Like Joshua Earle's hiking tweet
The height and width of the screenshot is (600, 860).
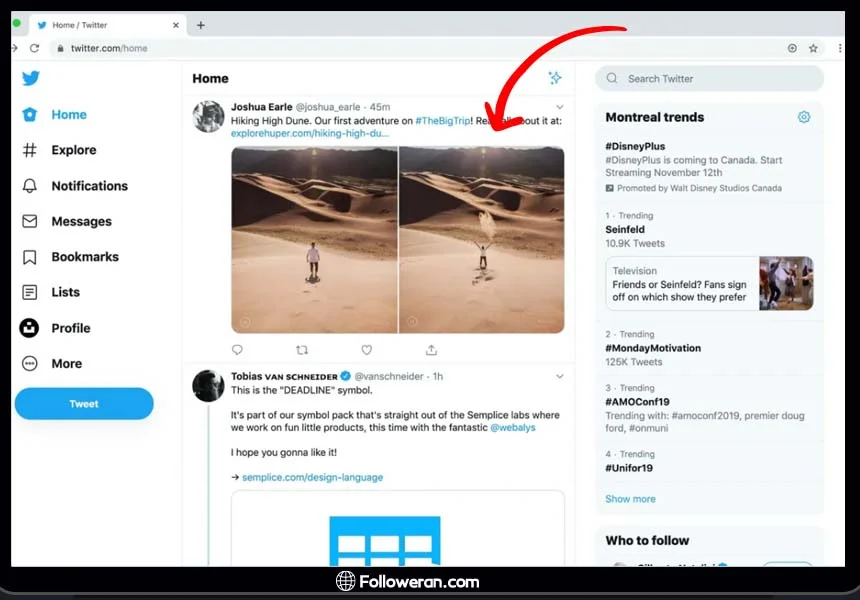(366, 350)
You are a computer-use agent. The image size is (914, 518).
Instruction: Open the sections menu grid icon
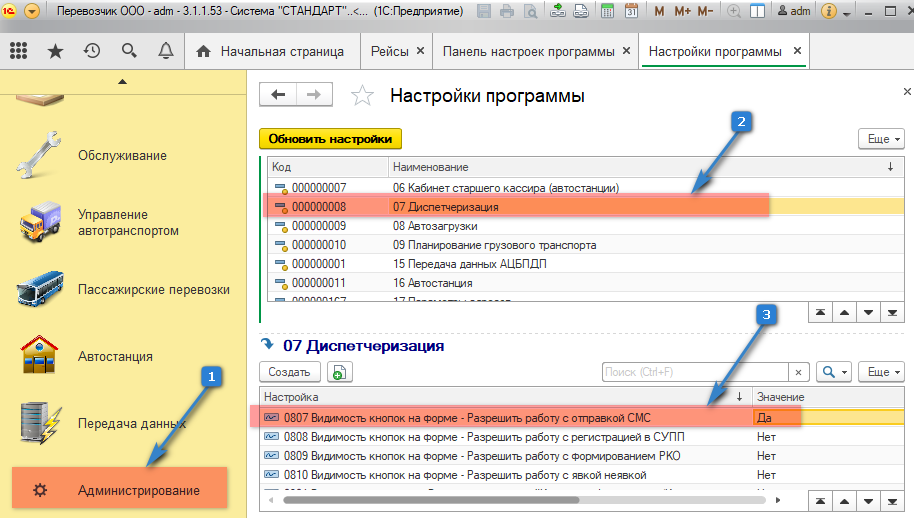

━━━━

## TASK DIRECTIONS:
Exactly the lines from the line containing "You are a computer-use" to the end of the records need to be copied, both ends included, with pictures left out.

## RESULT OF THE TASK:
You are a computer-use agent. The image size is (914, 518).
Instruction: Open the sections menu grid icon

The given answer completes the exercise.